Texte fourni:
La multiplication des incendies criminels transcendent désormais la rubrique des faits divers pour s’insérer dans un alarmant fait de société. Craquer l’allumette pour détruire des biens relève à maints égards de pratiques prisées près de chez nous par Cosa Nostra. Une pratique qui indique mieux que longues explications la gangrène de cette forme supplémentaire de violence, d’intimidation, de vengeance.
Par Jean Poletti
Le rouge est mis. Rien ne va plus. Il était de bon ton de croire que ces pratiques délictueuses ne seraient qu’un feu de paille. Qu’elles seraient circonscrites dans l’espace et le temps. Il convient de déchanter. Elles s’inscrivent désormais dans une méthode de coercition, de menaces ou de vengeance. Qu’importent les motivations. Toutes se rejoignent dans ce qu’il convient d’appeler une violence sociétale. Et sans ouvrir ici le chapitre des procès d’intention, tout indique que l’ampleur des exactions, et surtout leur terreau, n’est pas analysée avec l’acuité qui s’impose par ceux dont la mission régalienne consiste à protéger la personne et les biens.
Nul ne disconvient que les investigations s’avèrent complexes. Personne n’infirme que fréquemment peu d’indices sont exploitables. Mais rien n’interdit au regard de l’ampleur du problème que soit imaginée une cellule dédiée, regroupant tous ces méfaits, afin de coordonner avec efficience les enquêtes. Actuellement, chacun s’affaire dans son coin aux constatations d’usage. Un dossier est ouvert pour chaque cas et s’enlise dans le temps. Pris séparément ces spectacles de débris fumants peuvent s’apparenter à un fait divers. Mais réunis dans une unique section et sous l’autorité d’un seul magistrat les recoupements, analogies, et autres éléments pourraient être bénéfiques pour la résolution des ces forfaits récurrents.
Par ailleurs, cette unicité mettrait en exergue d’éclatante manière qu’il s’agit d’un authentique fait de société. Elle permettrait dès lors en saine logique non seulement une prise de conscience populaire, mais aussi et peut-être surtout une implication plus volontariste de la justice.
Brûlantes surenchères
Plus aisé à énoncer qu’à mettre en pratique ? Vraisemblablement. Mais l’adage stipule que les faits précèdent toujours le droit. Et en incidence que ce dernier se doit d’y répondre.
Pendant ce temps, les flammes ravageuses ont droit de cité. Elles progressent, ici et là, attisées par un sentiment d’impunité et le vent mauvais de mobiles qui mettent sous l’éteignoir ces valeurs qui dit-on prévalent en Corse.

Données affichées:

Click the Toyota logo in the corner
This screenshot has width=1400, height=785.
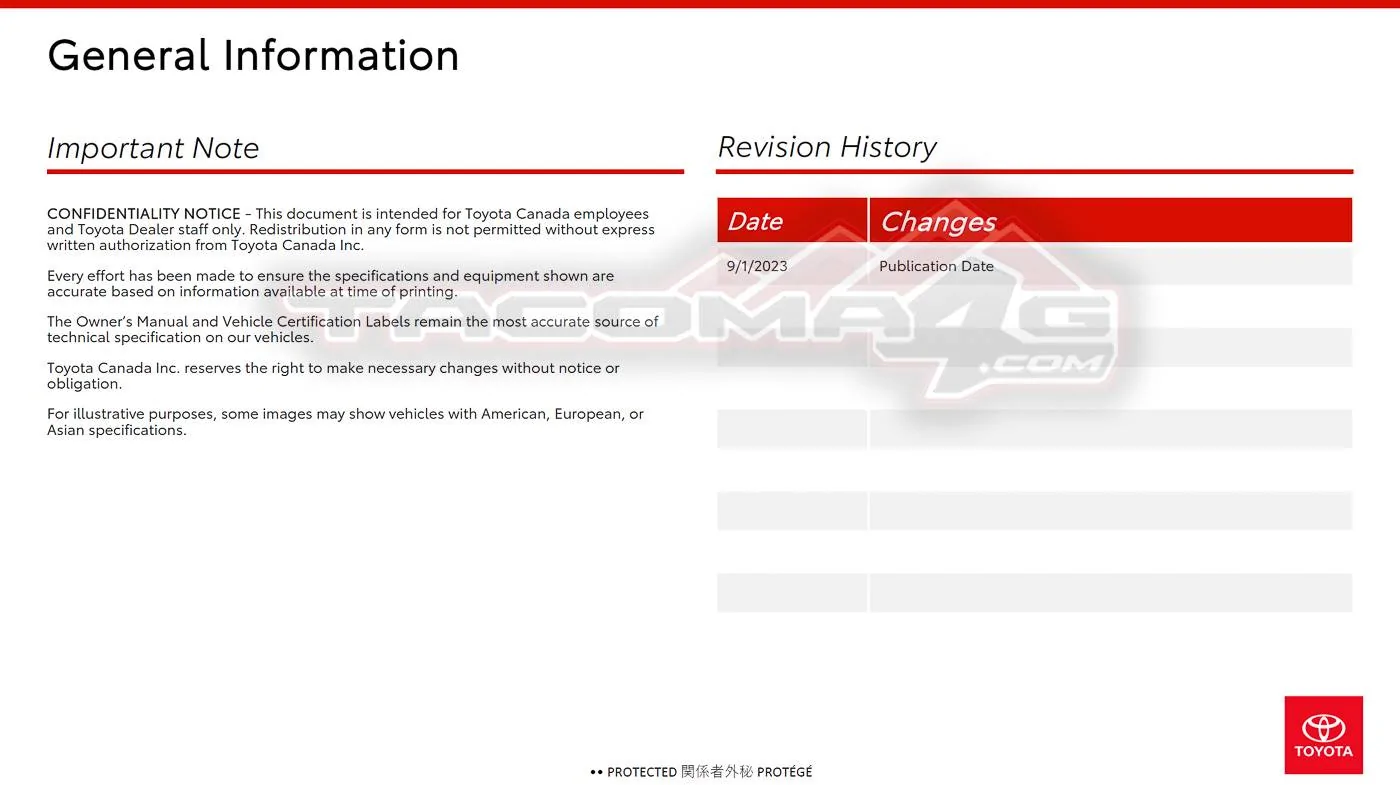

Consigne écrite A:
Répondez aux questions suivantes à partir de l'article sur les incendies criminels :
(i) À quelle organisation la pratique consistant à craquer l'allumette pour détruire des biens est-elle rattachée ?
(ii) Quelle structure l'article propose-t-il d'imaginer pour coordonner les enquêtes ?
(iii) D'après l'adage cité, qu'est-ce qui précède toujours le droit ?
Consigne écrite B: Recopiez le passage de l'article sur les incendies criminels qui commence par « La multiplication des » et se poursuit jusqu'à « d’intimidation, de vengeance. ».

Réponse écrite A:
(i) Cosa Nostra.
(ii) Une cellule dédiée, regroupant tous ces méfaits.
(iii) Les faits.

Réponse écrite B:
La multiplication des incendies criminels transcendent désormais la rubrique des faits divers pour s’insérer dans un alarmant fait de société. Craquer l’allumette pour détruire des biens relève à maints égards de pratiques prisées près de chez nous par Cosa Nostra. Une pratique qui indique mieux que longues explications la gangrène de cette forme supplémentaire de violence, d’intimidation, de vengeance.